I have been thinking about parenting a bit. Thinking in a
struggling sort of way. I realize that I need to repair some of the
difficulty of the summer and allow compassion to rise again to the forefront of my relationships with my children. Hard stuff to look at my friends. But I am looking. And buoyed by the beautiful artwork my sisters gave me for my birthday. Glad to have read
this post too.
Also in the coolest birthday present department, Honey bought me a
Peace Pole for my birthday. A Peace Pole! It will arrive later this fall, and plans are underway for a peace gathering. So it seems the birthday goodness will continue. Munchkin in providing gumballs for all.
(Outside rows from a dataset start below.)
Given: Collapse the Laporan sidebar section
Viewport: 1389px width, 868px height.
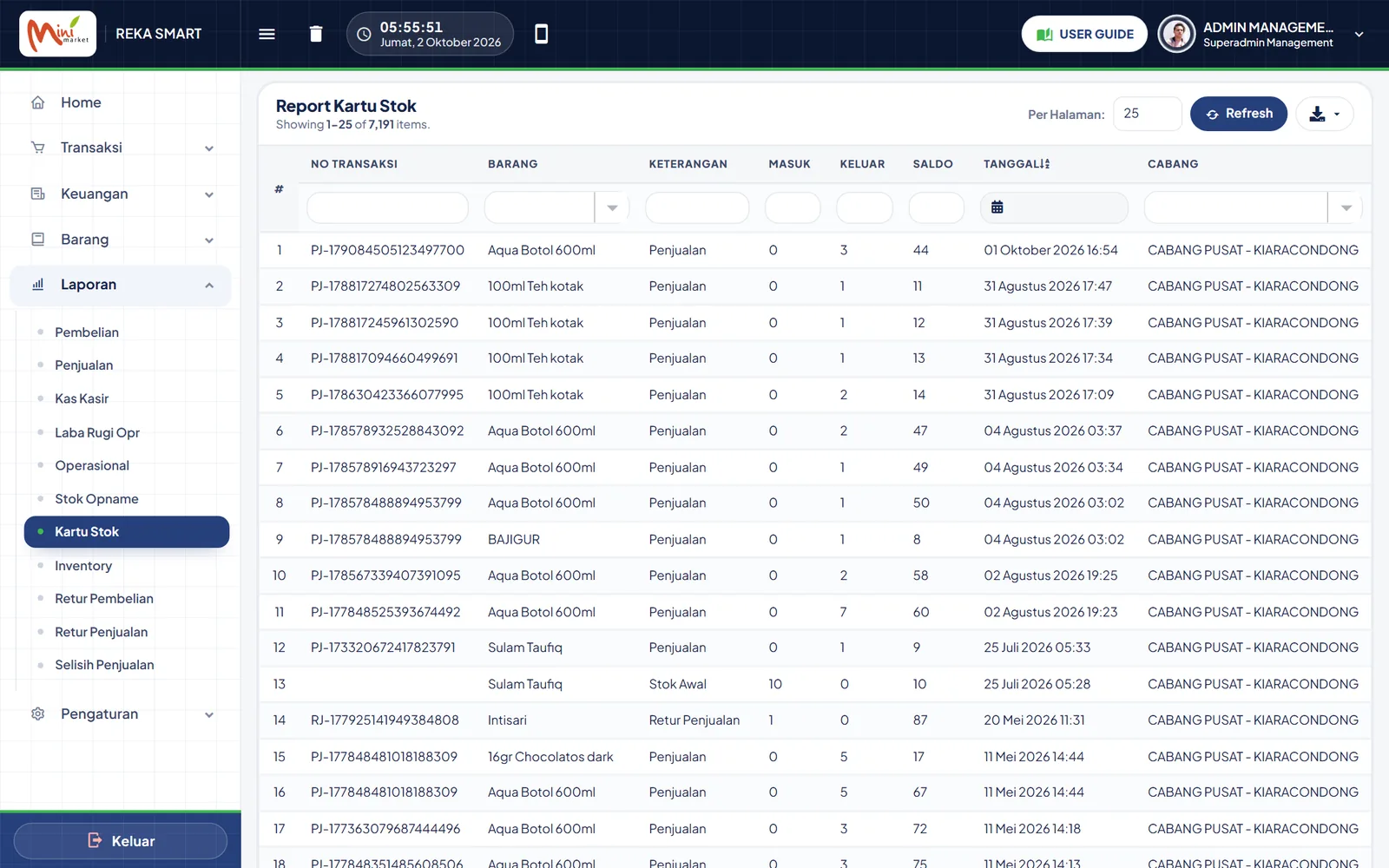Looking at the screenshot, I should coord(121,285).
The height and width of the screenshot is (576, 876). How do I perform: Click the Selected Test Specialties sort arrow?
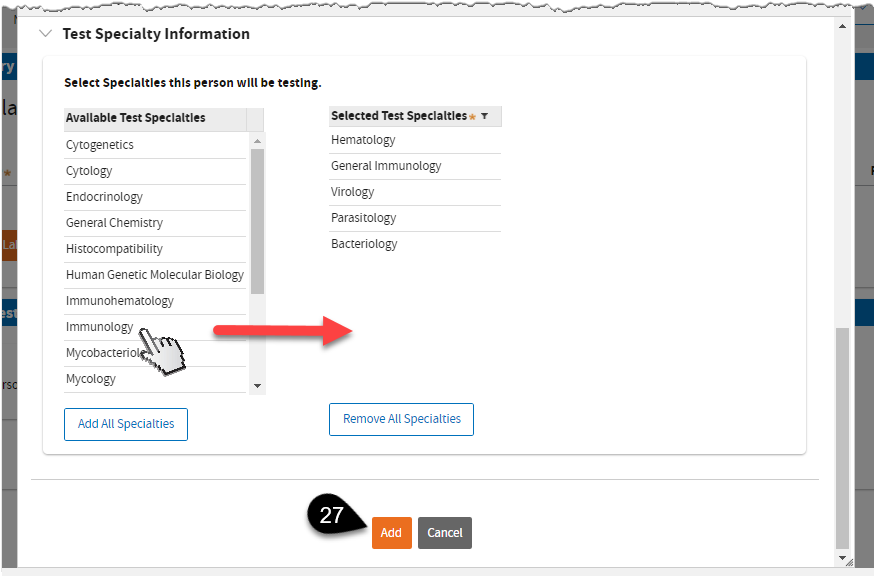[485, 116]
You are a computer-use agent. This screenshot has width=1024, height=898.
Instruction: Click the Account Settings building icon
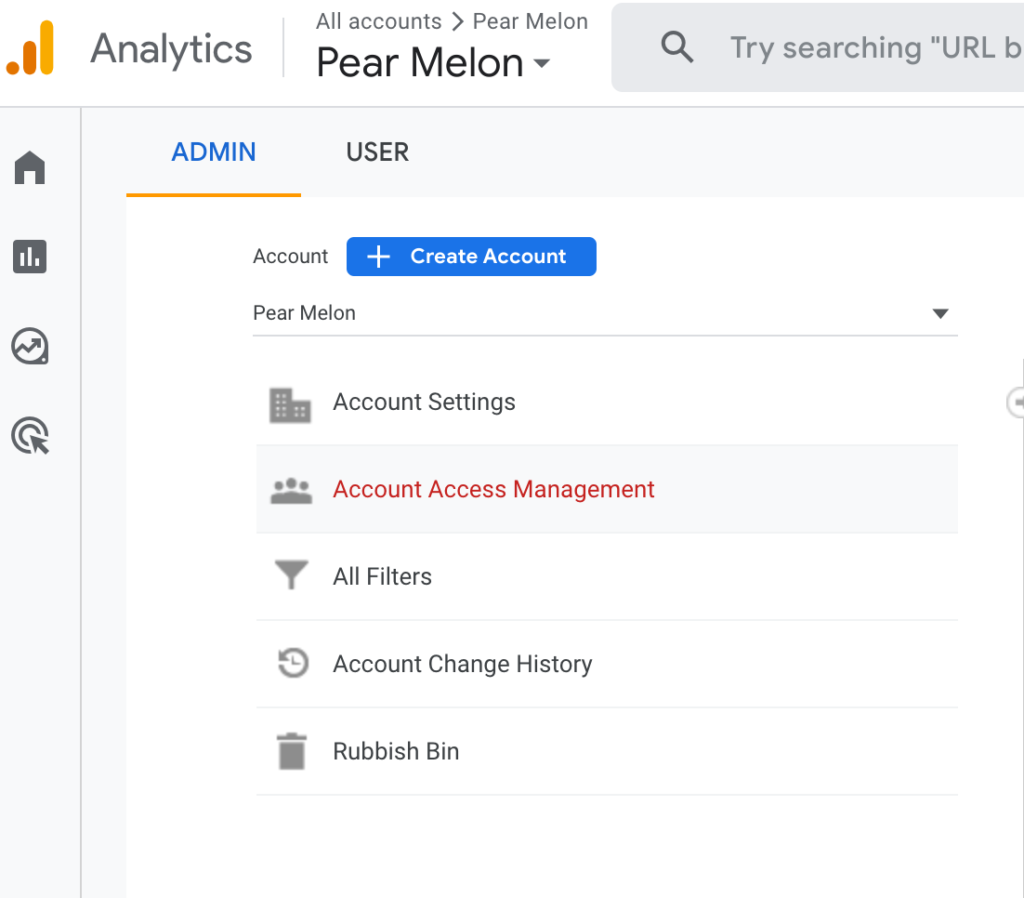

Speaking of goodness and plans and fall.
gladsome planning is well underway. Oh the great things that are coming together for this year! Some wonderful women are sharing their talents:
Gina and
Amy and
Annie. There is still time to register at the early-bird price!
Squirmy has just walked into the room carrying pliers and scissors. True.
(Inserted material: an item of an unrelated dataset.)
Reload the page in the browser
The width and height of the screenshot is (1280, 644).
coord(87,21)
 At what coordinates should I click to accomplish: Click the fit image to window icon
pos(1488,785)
I've been enjoying Twitter. I resisted it for a long time, but have come to quite enjoy it. After all, the pace of things right now make it easier to read and write in 140 character increments. If you want, you can follow me
@bcomingclaudine. It will be like hanging around in my head all day. Wait, maybe you don't want to be there. Anyway, I will welcome the company if you do.
Squirmy has just walked into the room carrying a
different pair of scissors. Really?
I've given myself permission to not feel settled on paint colors or decorating or where to hang pictures for the next 12 months. Instead I've been flipping through the best library books:
Young House Love and
Happy Home. There, I feel better with the stacks of boxes that are in our future family room.
I hear Squirmy talking to Siri on my phone. He contacts her a couple times a day. She often responds. I think they might be in a relationship. The
vacuum cleaner doesn't know.
So, as my oldest has taken to saying, I better
Peace Out.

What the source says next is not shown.